While the majority of circuits held that the commentary under § 4B1.2 was binding, meaning inchoate offenses qualify for career offender purposes, the Third, Fourth, Sixth, Eleventh, and D.C. Circuit have held that the commentary is not binding and the definition of a “controlled substance offense” does not include inchoate offenses.[6] To address this conflict, the Commission amended § 4B1.2 to move the commentary’s inclusion of inchoate offenses into the actual text of the Guidelines. Section 4B1.2 now includes a subsection (d) which specifically incorporates inchoate offenses into the definition for both a crime of violence and controlled substance offense. U.S.S.G. § 4B1.2(d) (2023).
The inclusion of inchoate offenses into the actual text of § 4B1.2 effectively negates the circuit courts’ opinions that prior felony convictions for inchoate crimes do not count for career offender purposes for anyone sentenced under the 2023 Guidelines Manual. As discussed below, a similar issue regarding the binding nature of the Guidelines’ commentary has arisen involving U.S.S.G. § 2B1.1 (actual loss vs. intended loss). While this was not addressed in the 2023 Guidelines, it has been proposed for the 2024 amendment cycle, as discussed in another post.
[1] United States v. Ruvalcaba, 26 F.4th 14 (1st Cir. 2022); United States v. McCoy, 981 F.3d 271 (4th Cir. 2020); United States v. Chen, 48 F.4th 1092 (9th Cir. 2022); United States v. McGee, 992 F.3d 1035 (10th Cir. 2021).
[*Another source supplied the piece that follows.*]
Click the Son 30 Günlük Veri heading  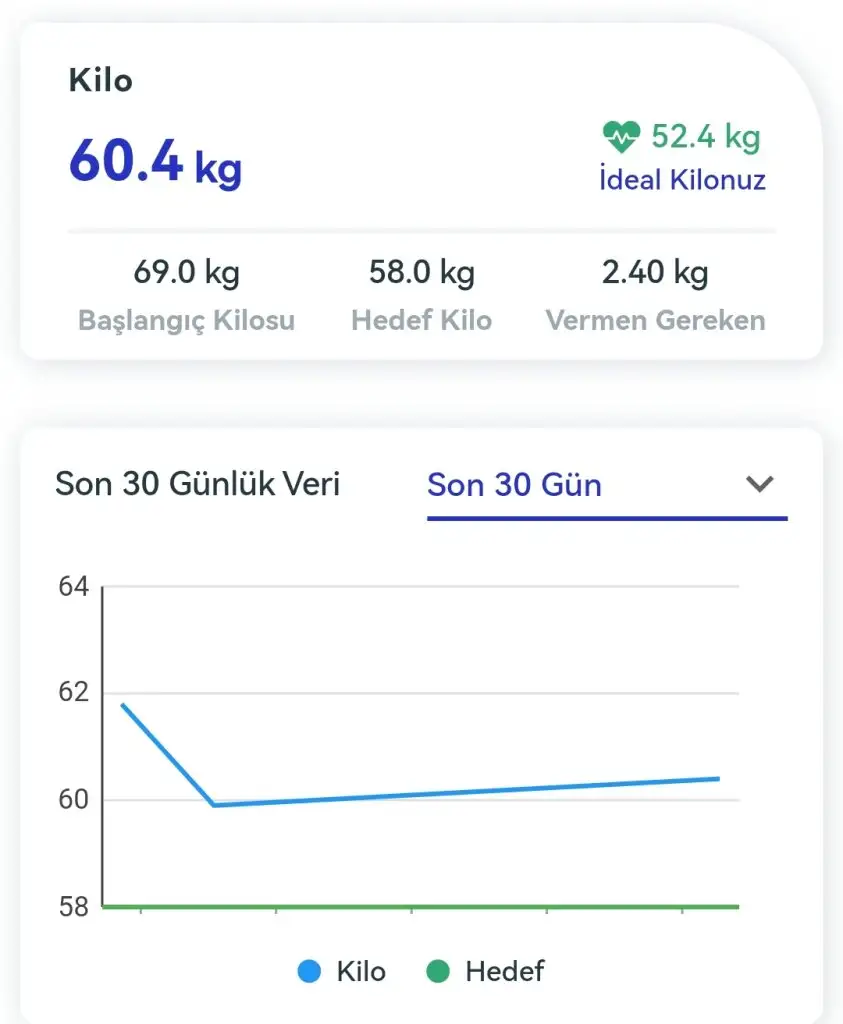coord(197,484)

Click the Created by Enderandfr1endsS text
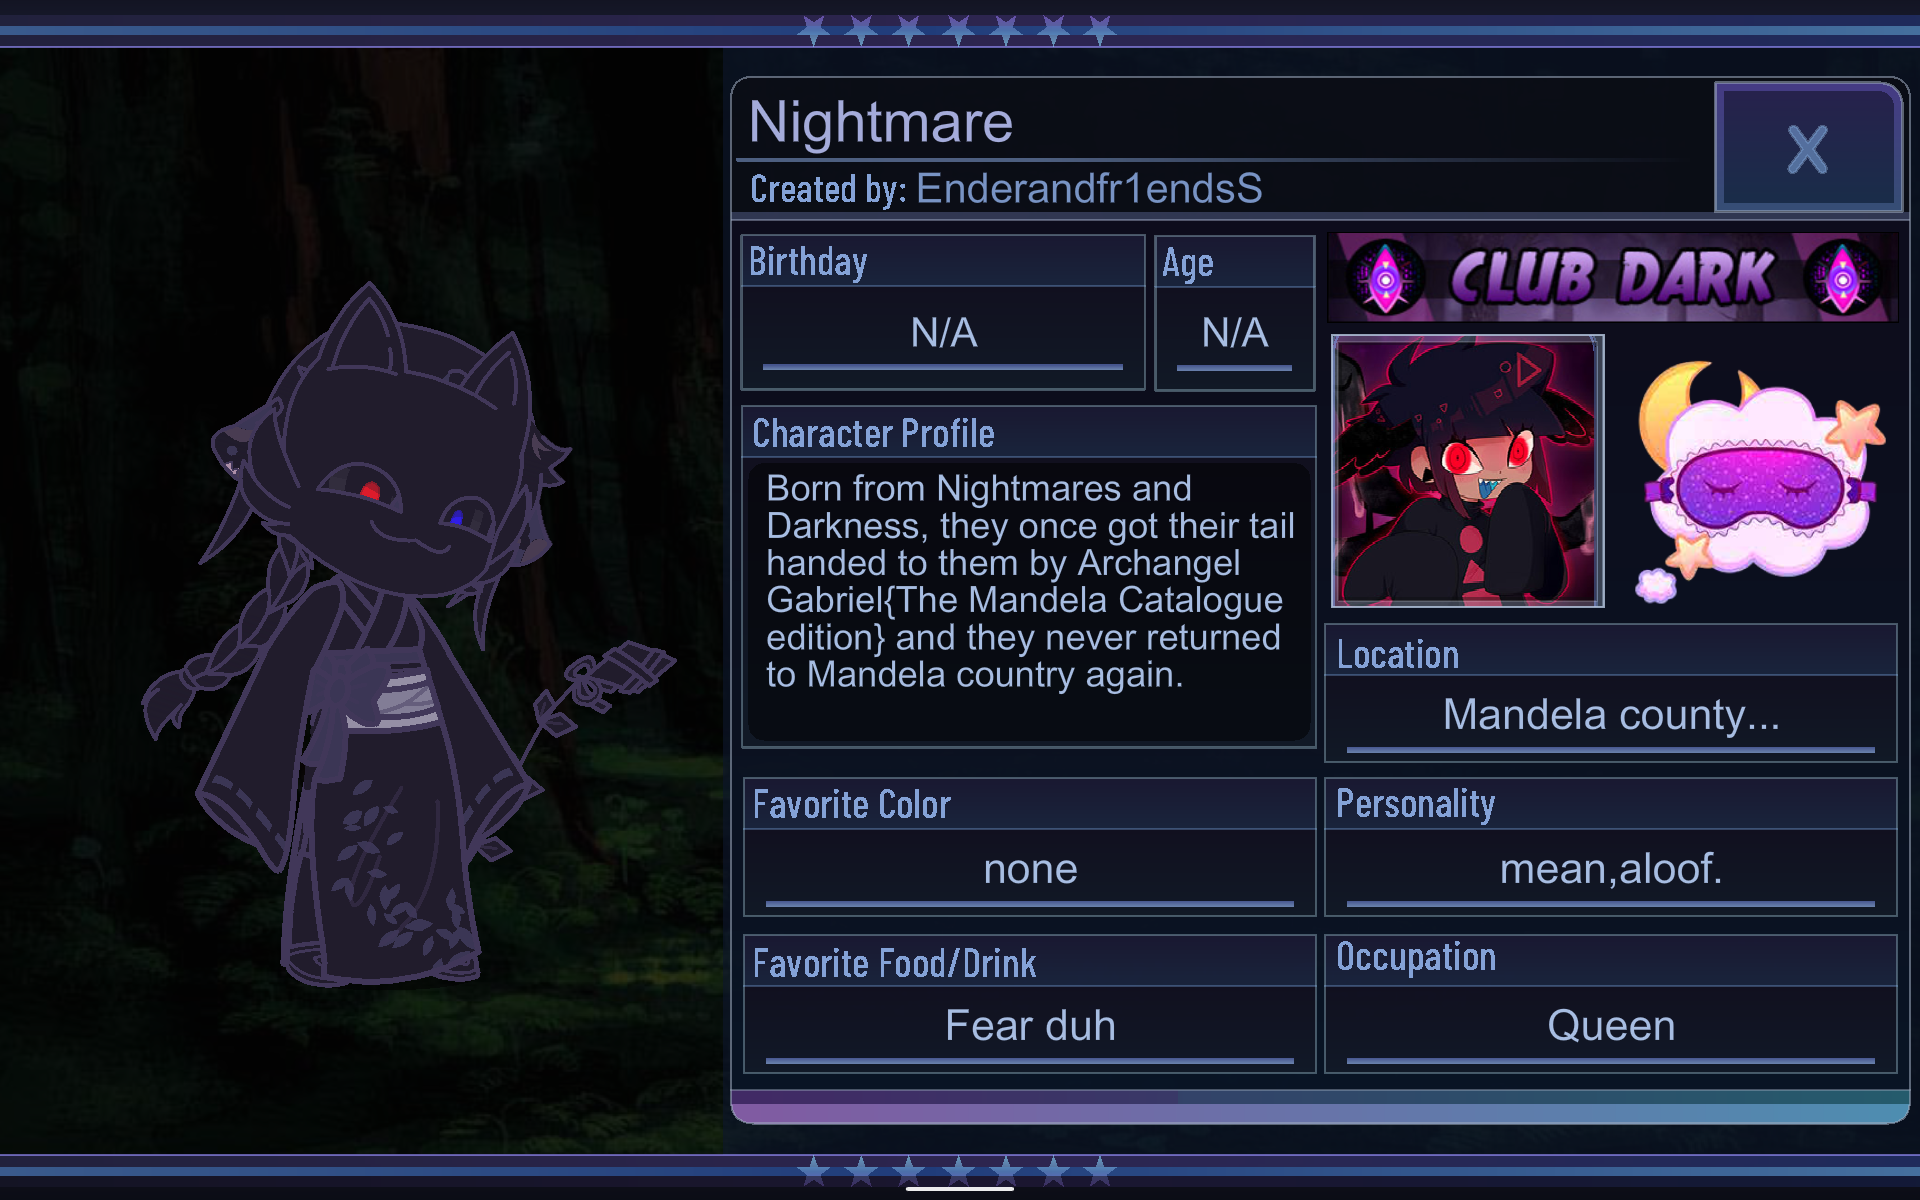click(x=1006, y=189)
[2] United States v. Andrews, 12 F.4th 255 (3d Cir. 2021); United States v. McMaryion, 64 F.4th 257 (5th Cir. 2023); United States v. McCall, 56 F.4th 1048 (6th Cir. 2022) (en banc); United States v. King, 40 F.4th 594 (7th Cir. 2022); United States v. Crandall, 25 F.4th 582 (8th Cir. 2022); United States v. Jenkins, 50 F.4th 1185 (D.C. Cir. 2022).
[3] United States v. Longoria, 958 F.3d 372 (5th Cir. 2020); United States v. Collins, 683 F.3d 697 (2012); United States v. Drennon, 516 F.3d 160 (3d Cir. 2008).
[4] United States v. Vargas, 961 F.3d 566 (2d Cir. 2020); United States v. Price, 409 F.3d 436 (D.C. Cir. 2005); United States v. Marquez, 337 F.3d 1203 (10th Cir. 2003); United States v. Marroquin, 136 F.3d 220 (1st Cir. 1998); United States v. Kimple, 27 F.3d 1409 (9th Cir. 1994).
[5] Compare United States v. Adair, 38 F.4th 341 (3d Cir. 2022), United States v. Jordan, 877 F.3d 391 (8th Cir. 2017), United States v. Sainz-Preciado, 566 F.3d 708 (7th Cir. 2009), and United States v. Beatty, 538 F.3d 8 (1st Cir. 2008), with United States v. Castillo, 779 F.3d 318 (5th Cir. 2015), and United States v. Lee, 653 F.3d 170 (2d Cir. 2011).
[6] United States v. Dupree, 57 F.4th 1269 (11th Cir. 2023) (en banc); United States v. Campbell, 22 F.4th 438 (4th Cir. 2022); United States v. Nasir, 17 F.4th 459 (3d Cir. 2021) (en banc); United States v. Havis, 927 F.3d 382 (6th Cir. 2019) (en banc); United States v. Winstead, 890 F.3d 1082 (D.C. Cir. 2018).